『老人と海』(ヘミングウェイ)の新訳がとりあげられていた。
『老人と海』は、福田恆存氏による訳がよくしられ、記事によると、
「新潮文庫の海外作品として、トップの発行部数を誇る。」
という。
新訳は、70編以上のヘミングウェイ作品を訳してきた高見浩さんが手がけた。担当編集者の大島有美子次長は「半世紀前の翻訳は、今よりも格段に情報量の少ないなかで行われた。

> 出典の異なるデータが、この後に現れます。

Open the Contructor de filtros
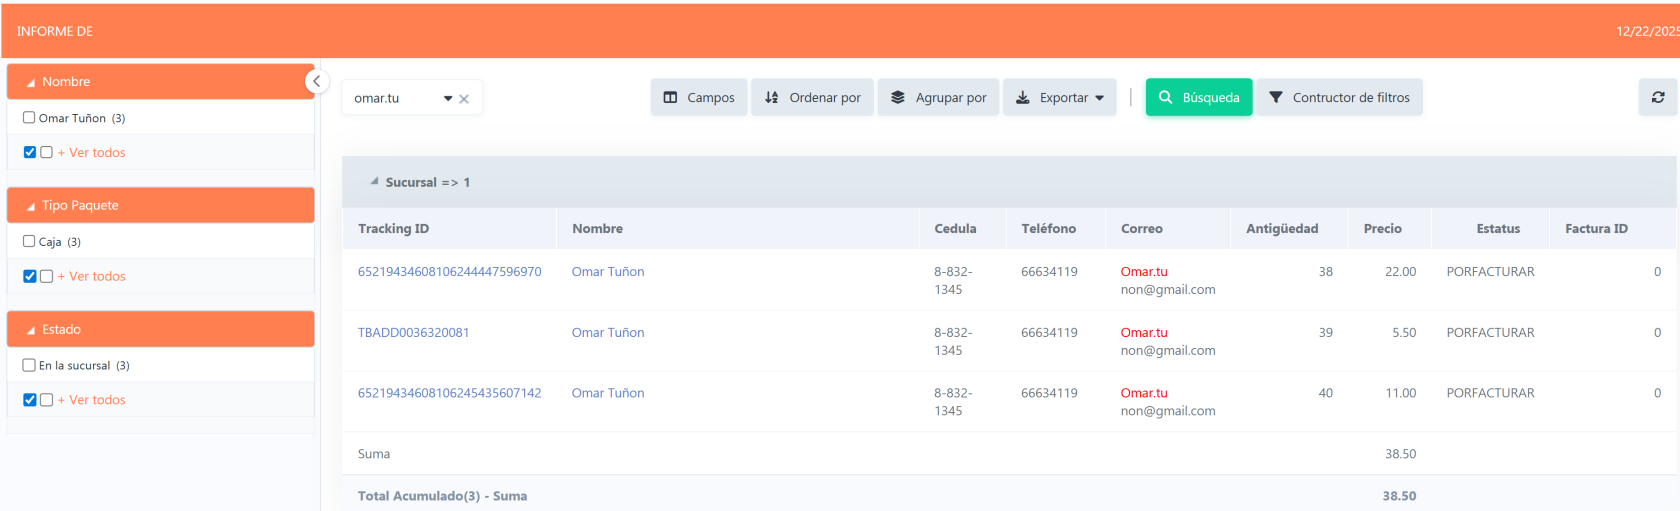Viewport: 1680px width, 511px height. [x=1339, y=97]
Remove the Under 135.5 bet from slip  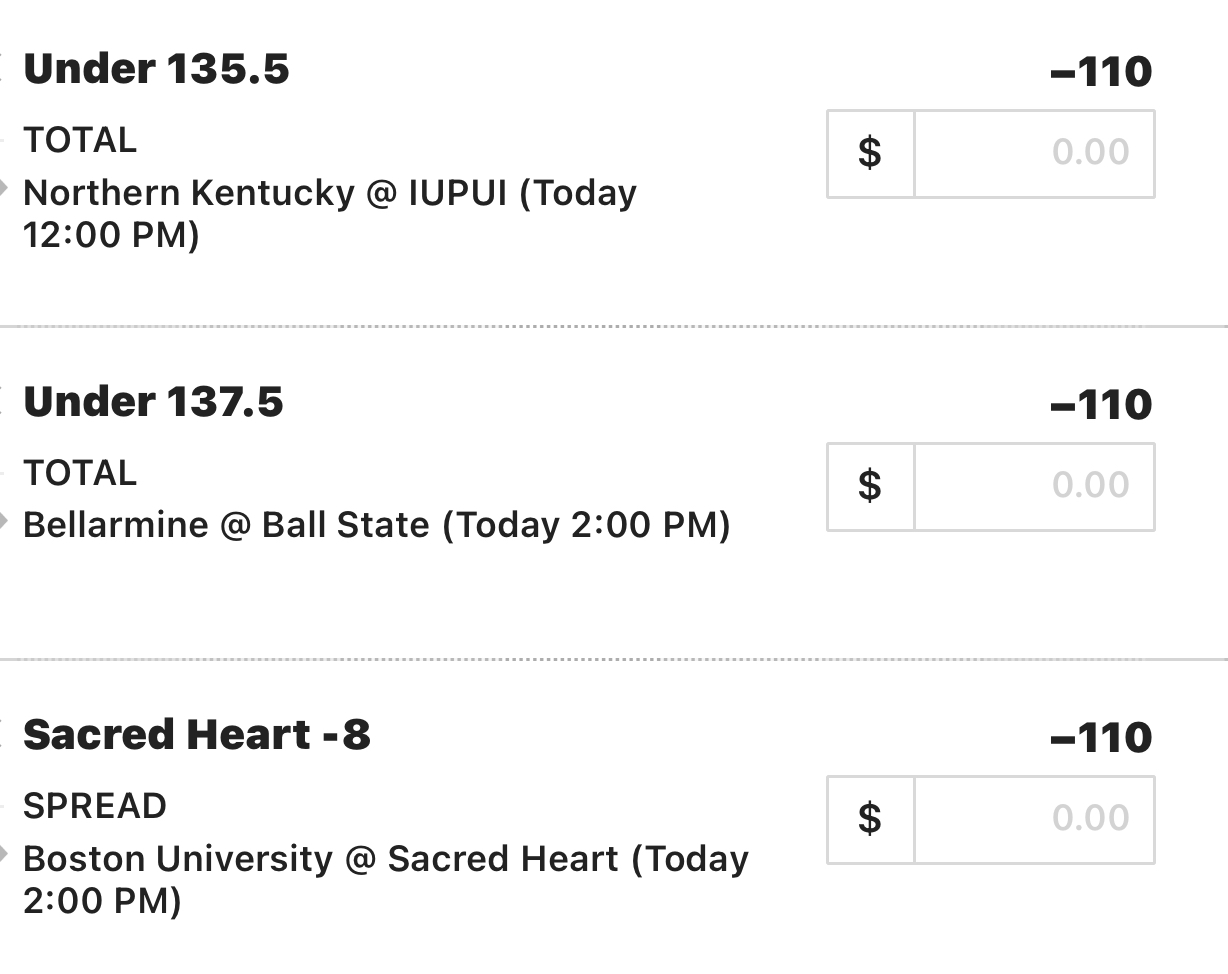[x=3, y=69]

どんな名訳であっても、時代が進むと、必然的に内容が古く感じられてしまう」と説明する。
そのとおりだろう。
翻訳には賞味期限がある、と村上春樹さんもどこかでかいていた。
わたしはまだ『老人と海』をよんだことがなく、
福田さんによる訳がどんなテイストなのかしらないけど、
今回の高見さんの新訳では、
「脱・マッチョ」路線がとられているらしい。
わたしは、高見さんの訳に、絶対の信頼をおいており、
今回の新訳をきっかけに、『老人と海』をよんでみる気になった。
マッチョぶりを警戒して『老人と海』に手をださなかった、
というのはウソだけど、よわさをこころえた主人公のほうが
わたしのこのみにあいそうだ。
高見浩さんによる訳を意識するようになったのは、
ピート=ハミルの『愛しい女』をよんでからだ。
あんまりすらすらおもしろくよめるので、
ほかのひとの感想もしりたいと、なにかの書評をよんだら、
原作よりも翻訳のほうがうまい、みたいな
ほめかたがしてあった。
英語と日本語ができるひとが、それぞれのことばでよんでの感想だ。
ひとりの感想をもちだして、だからすごい、
というのはいただけない方法だけど、
原作よりうまい、というのは、最大級のほめことばであり、
そのときから高見さんの訳にいちもくおくようになった。
高見さんは、トマス=ハリスのレクターシリーズも訳している。
ただ1冊、『羊たちの沈黙』だけは、菊池光さんがうけもっており、
おおげさな日本語にいらついていたけど、
これも数年まえに高見さんによる新訳がでた。
だれが訳すかで、作品の雰囲気はおおきくかわる。
高見浩さんによる新訳『老人と海』を、夏だけに、
夏やすみの必読書としてたのしみたい。